=== Begin Enclosure ===
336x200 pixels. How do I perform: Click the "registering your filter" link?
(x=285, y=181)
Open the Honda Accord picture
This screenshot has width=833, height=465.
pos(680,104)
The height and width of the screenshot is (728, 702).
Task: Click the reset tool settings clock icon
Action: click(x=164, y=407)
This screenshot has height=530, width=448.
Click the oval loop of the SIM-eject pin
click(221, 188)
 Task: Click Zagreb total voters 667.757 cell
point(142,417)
=== End Enclosure ===
=== Begin Enclosure ===
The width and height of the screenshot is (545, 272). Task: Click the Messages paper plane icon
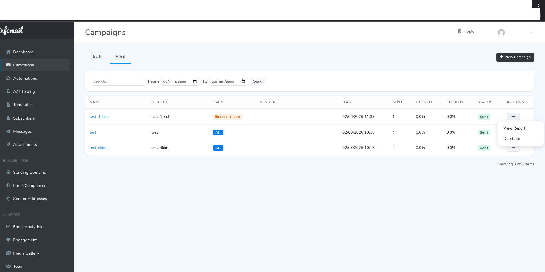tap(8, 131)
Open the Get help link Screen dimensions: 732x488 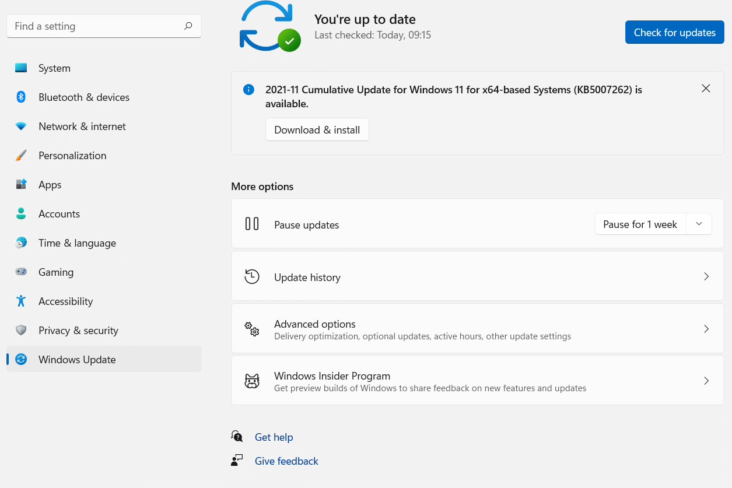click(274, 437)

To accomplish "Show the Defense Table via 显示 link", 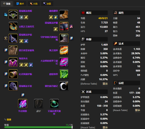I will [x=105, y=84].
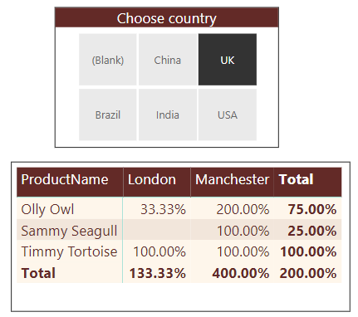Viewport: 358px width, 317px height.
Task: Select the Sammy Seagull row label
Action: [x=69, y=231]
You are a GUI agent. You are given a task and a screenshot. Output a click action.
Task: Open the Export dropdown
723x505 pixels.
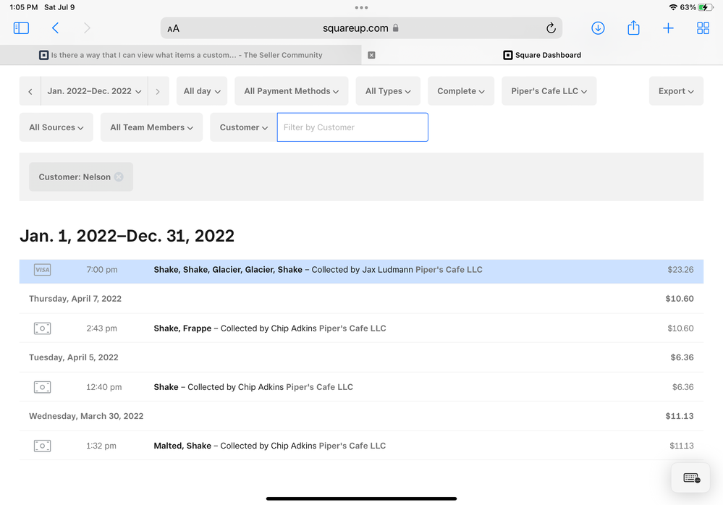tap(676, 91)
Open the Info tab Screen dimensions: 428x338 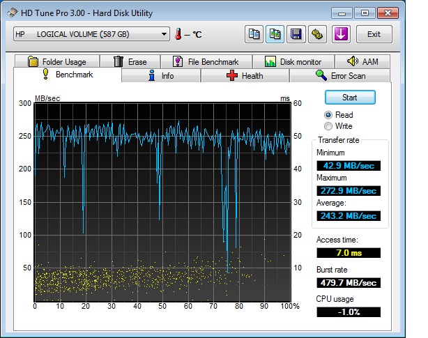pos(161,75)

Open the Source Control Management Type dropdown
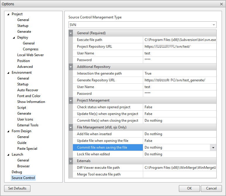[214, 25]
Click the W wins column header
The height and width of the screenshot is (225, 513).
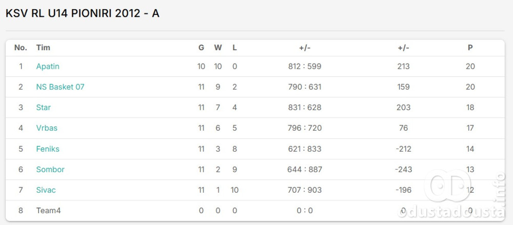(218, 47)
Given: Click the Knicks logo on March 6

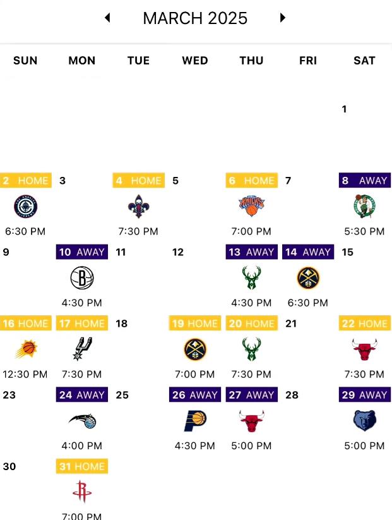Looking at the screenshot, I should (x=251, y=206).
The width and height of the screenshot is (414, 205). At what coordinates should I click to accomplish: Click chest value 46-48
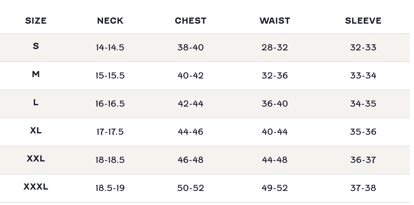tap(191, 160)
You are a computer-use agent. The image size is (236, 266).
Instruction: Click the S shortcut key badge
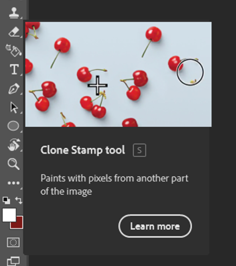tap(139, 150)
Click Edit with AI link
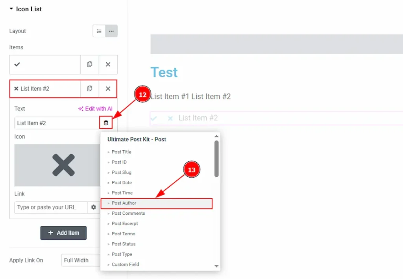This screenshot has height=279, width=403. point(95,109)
=== End Enclosure ===
### About this task
Keep both end lines and retype everything in the records above from the line containing "336x200 pixels. How" through the line containing "Open the Honda Accord picture", exactly, with nothing else.

### The completed task
336x200 pixels. How do I perform: Click the "registering your filter" link?
(x=285, y=181)
Open the Honda Accord picture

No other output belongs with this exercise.